» Task statement
Reproduce all of the material below word for word, but leave out the pictures.

# START OF Data listing

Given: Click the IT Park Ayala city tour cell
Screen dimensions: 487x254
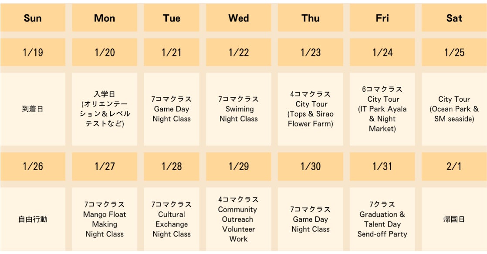Looking at the screenshot, I should tap(382, 109).
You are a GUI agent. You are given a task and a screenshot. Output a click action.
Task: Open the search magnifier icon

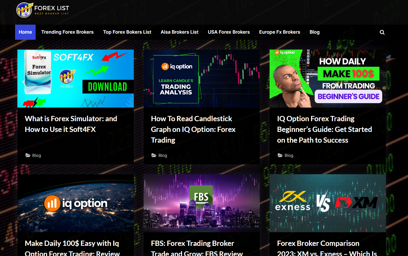tap(382, 32)
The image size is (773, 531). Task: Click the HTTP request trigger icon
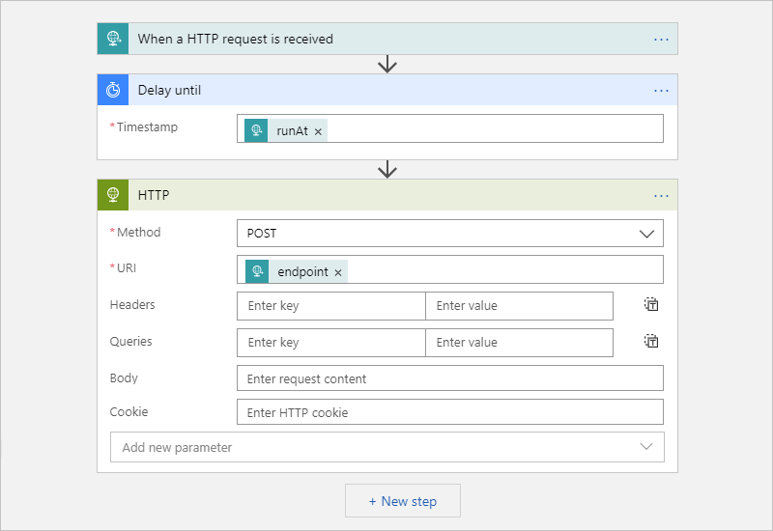[x=113, y=39]
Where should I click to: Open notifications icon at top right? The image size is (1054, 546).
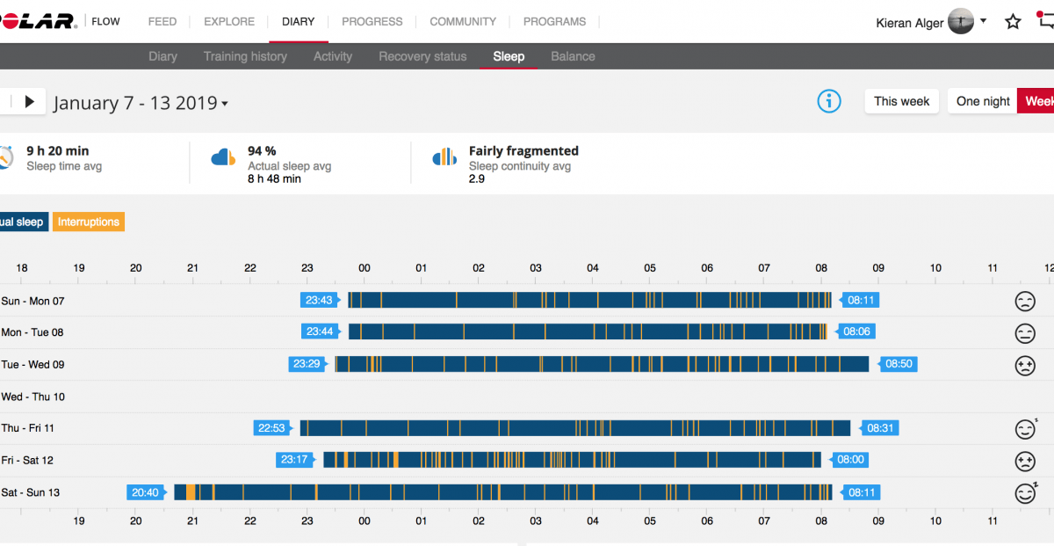(1044, 22)
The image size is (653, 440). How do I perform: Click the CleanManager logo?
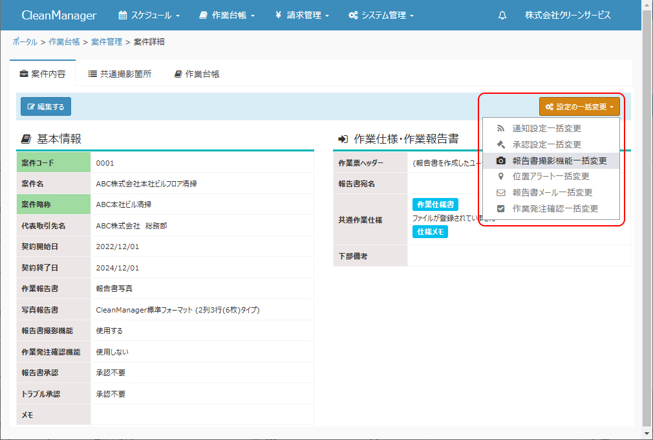pos(59,16)
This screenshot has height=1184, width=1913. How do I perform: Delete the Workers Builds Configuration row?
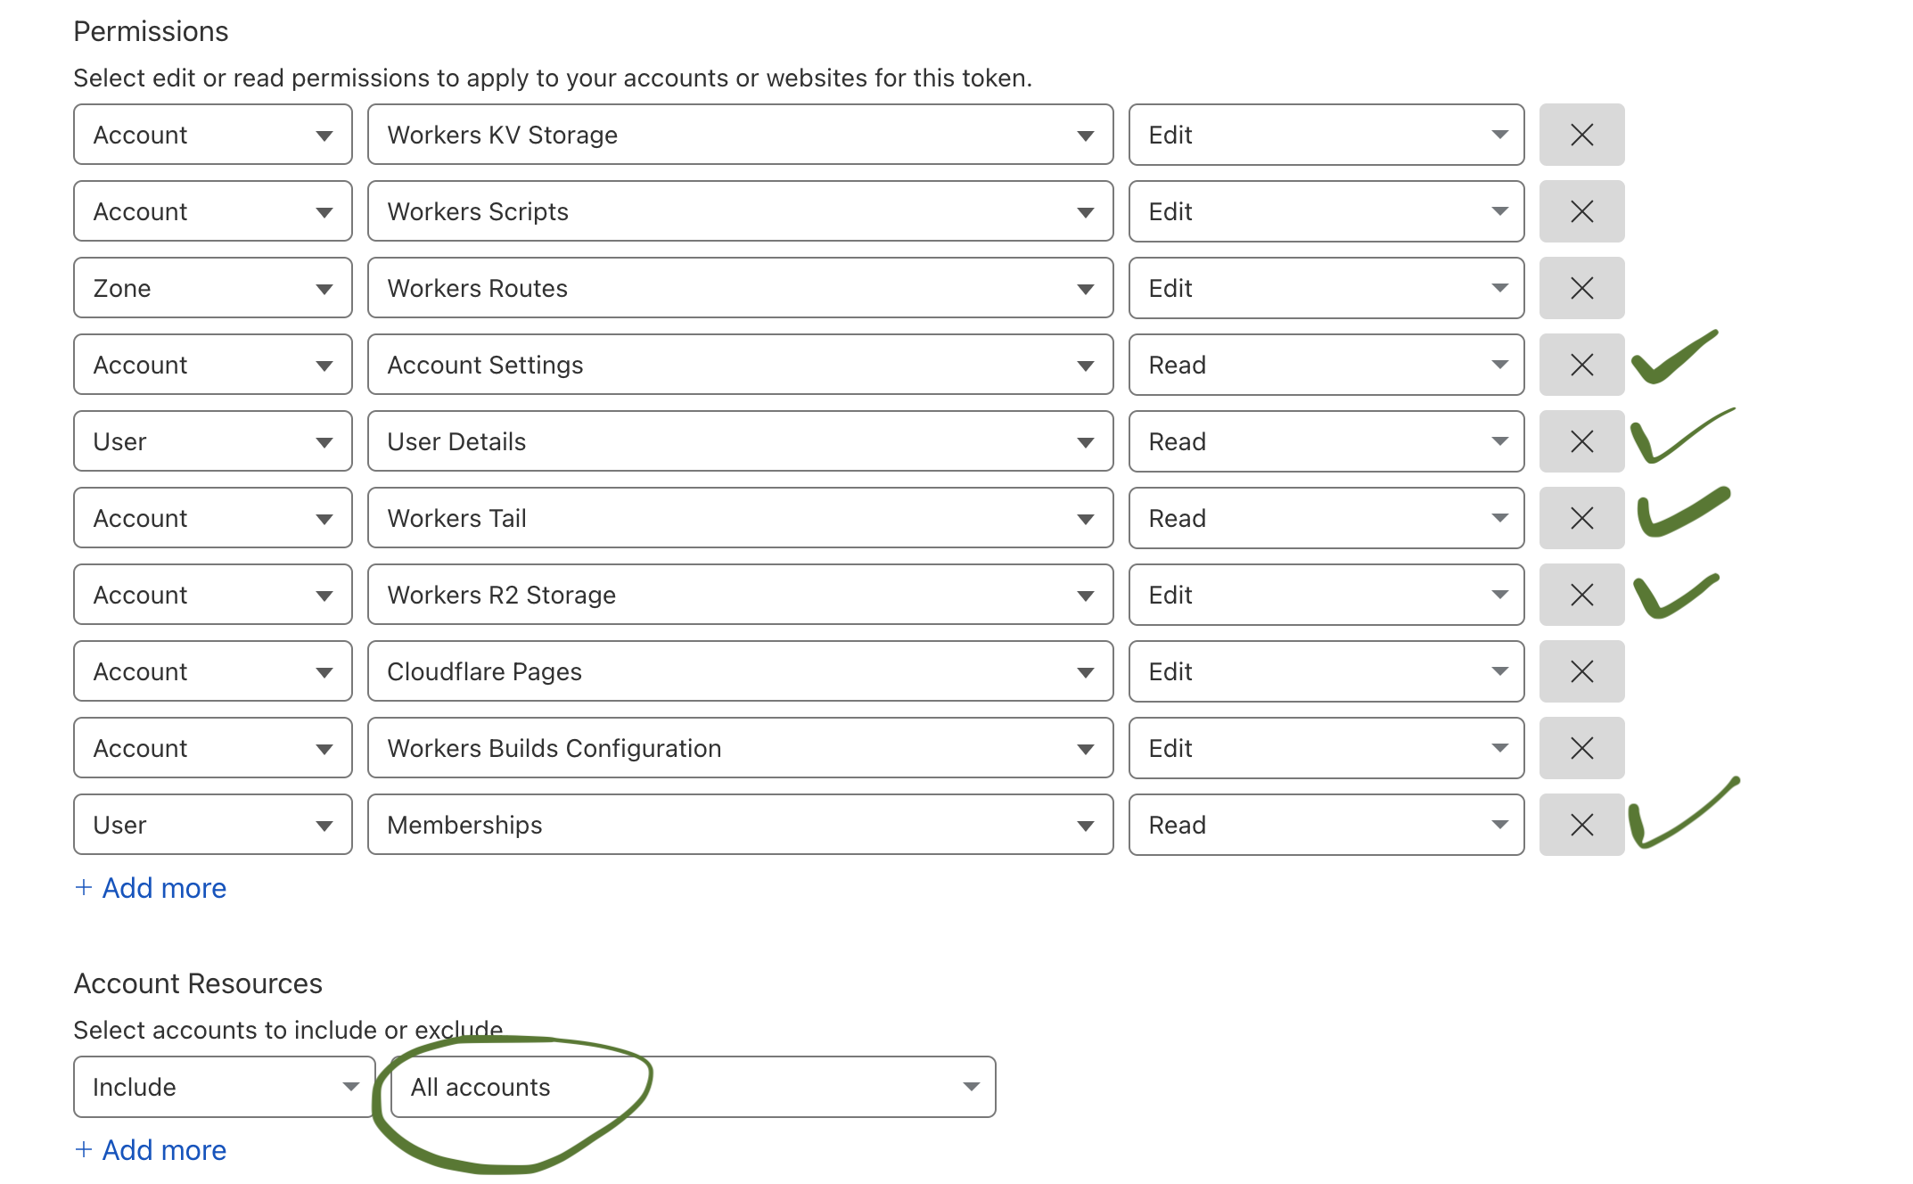1581,748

# END OF Data listing

» Exercise answer
Given: Click the IT Park Ayala city tour cell
Screen dimensions: 487x254
Looking at the screenshot, I should tap(382, 109).
You are a GUI agent. You are given a task and a screenshot. Output a click action.
Task: Open the search magnifier icon

tap(382, 32)
The image size is (773, 531). Task: Click the HTTP request trigger icon
[x=113, y=39]
Where should I click to: Open notifications icon at top right? The image size is (1054, 546).
(1044, 22)
The image size is (653, 440). How do I perform: Click the CleanManager logo?
pos(59,16)
This screenshot has height=1184, width=1913. How do I perform: Delete the Workers Builds Configuration row?
1581,748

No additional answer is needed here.